▶ [Exercise goal]:
For the records below, give the number of lines in which "screenshot" appears, and add nothing else.
-- Dataset records follows --
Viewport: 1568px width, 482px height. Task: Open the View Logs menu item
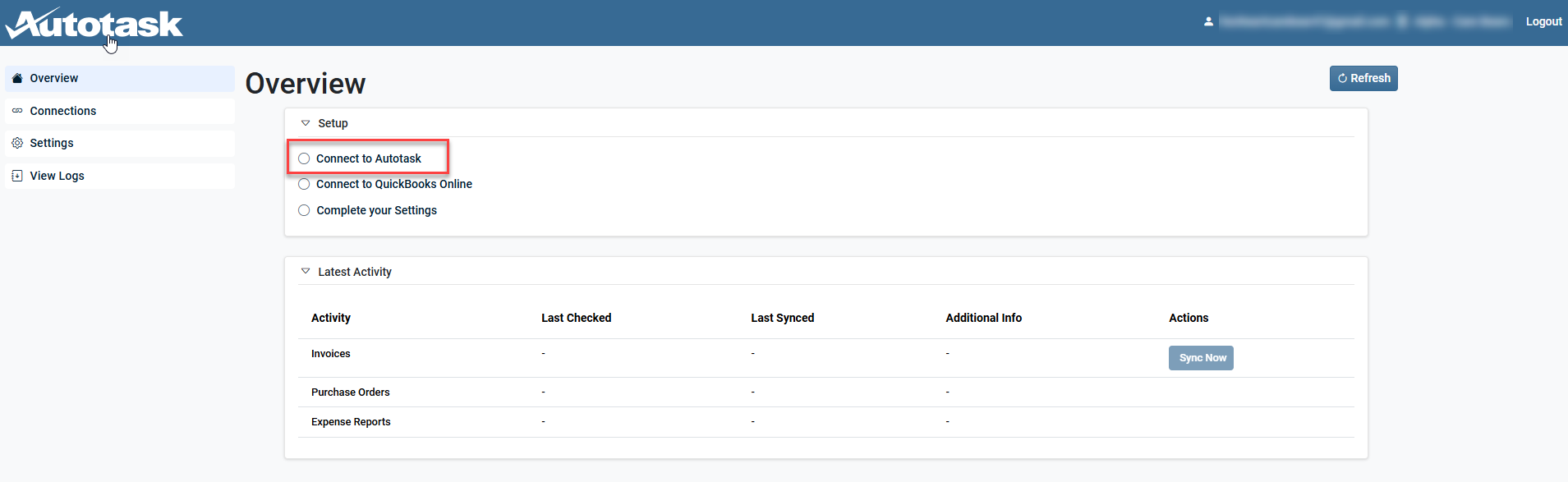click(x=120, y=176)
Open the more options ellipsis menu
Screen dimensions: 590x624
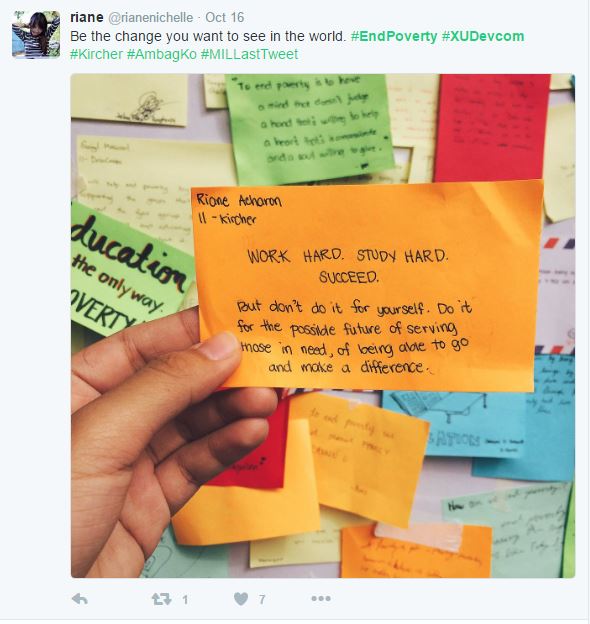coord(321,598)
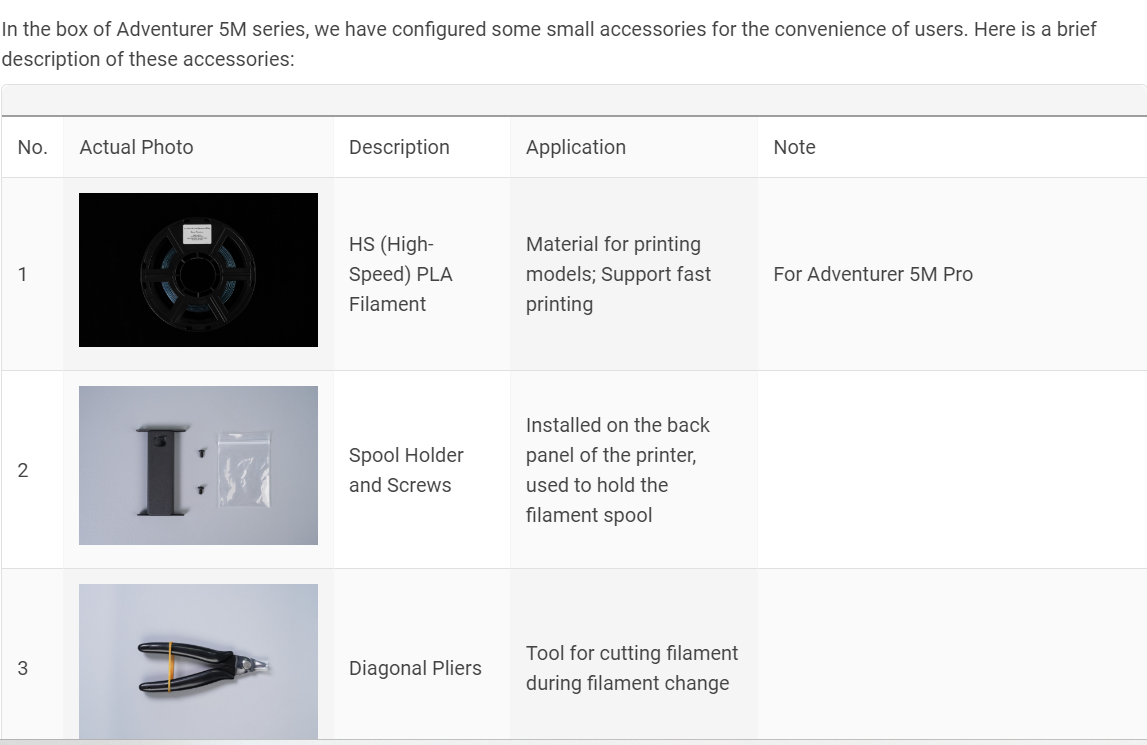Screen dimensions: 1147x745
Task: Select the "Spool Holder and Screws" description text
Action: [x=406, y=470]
-- Dataset records concluded --
-- Dataset records follows --
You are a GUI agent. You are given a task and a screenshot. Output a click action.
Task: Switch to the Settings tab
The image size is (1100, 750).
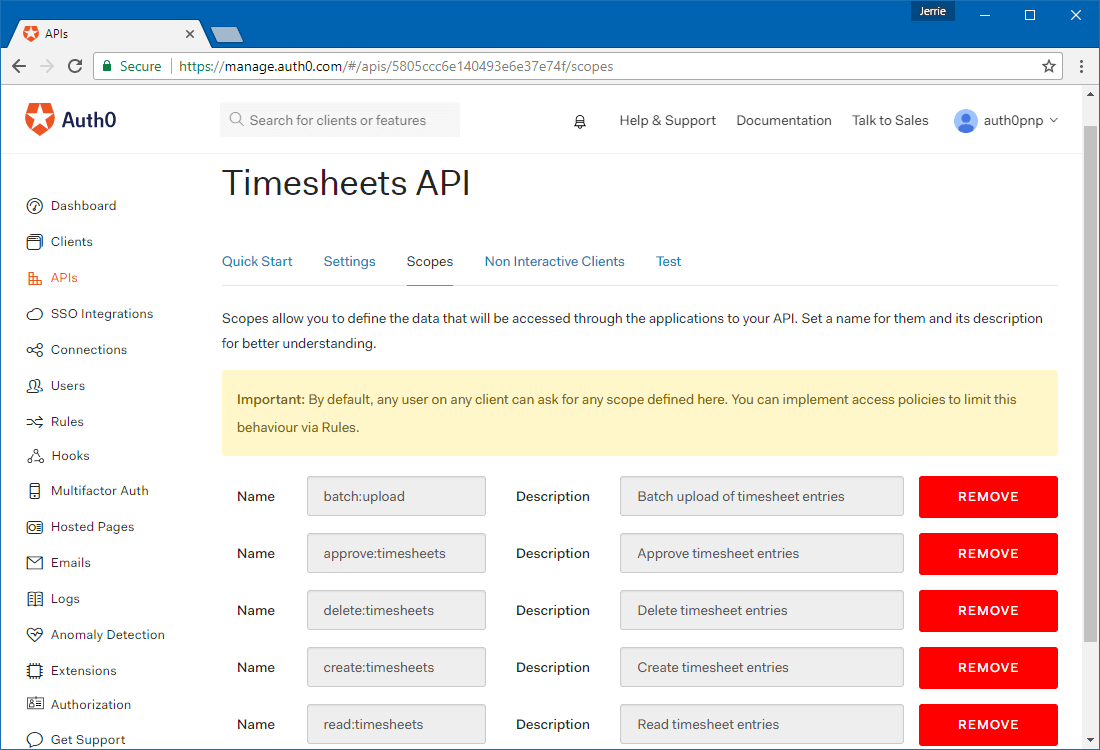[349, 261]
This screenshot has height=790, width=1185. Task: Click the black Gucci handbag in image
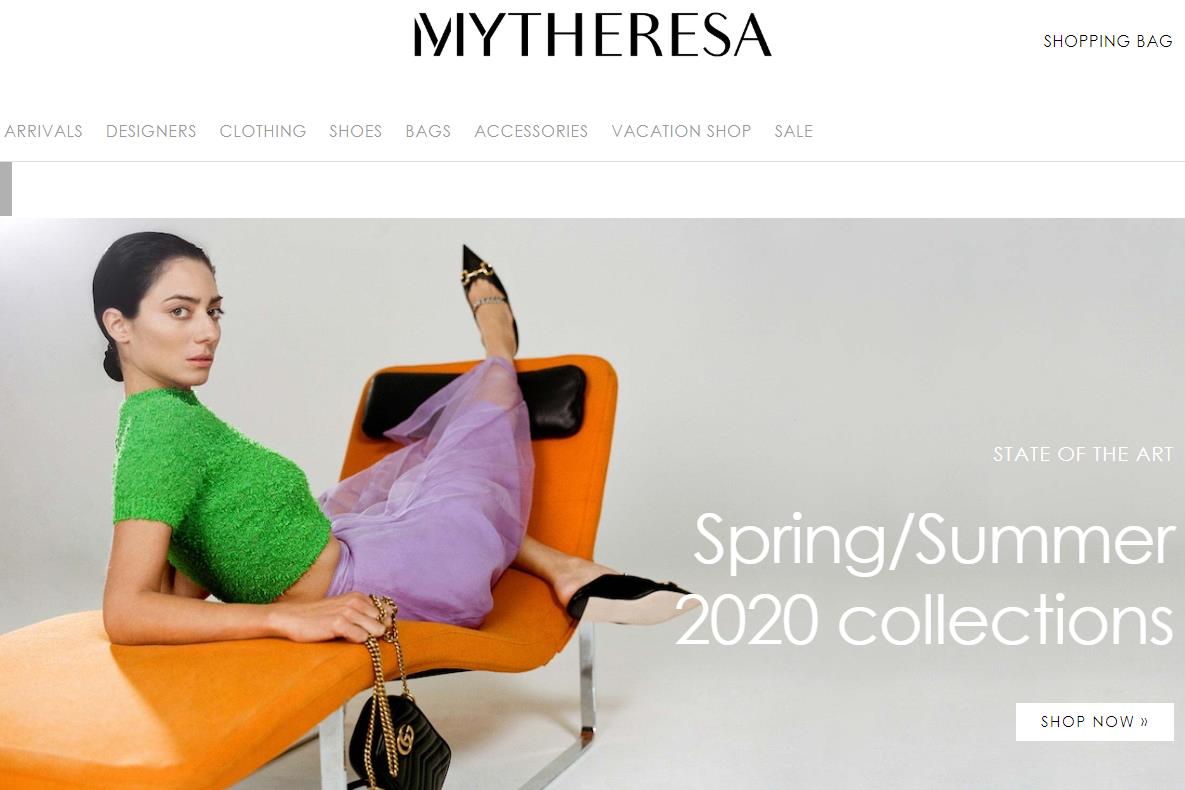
-- Dataset records concluded --
▶ [Output for this exercise]:
2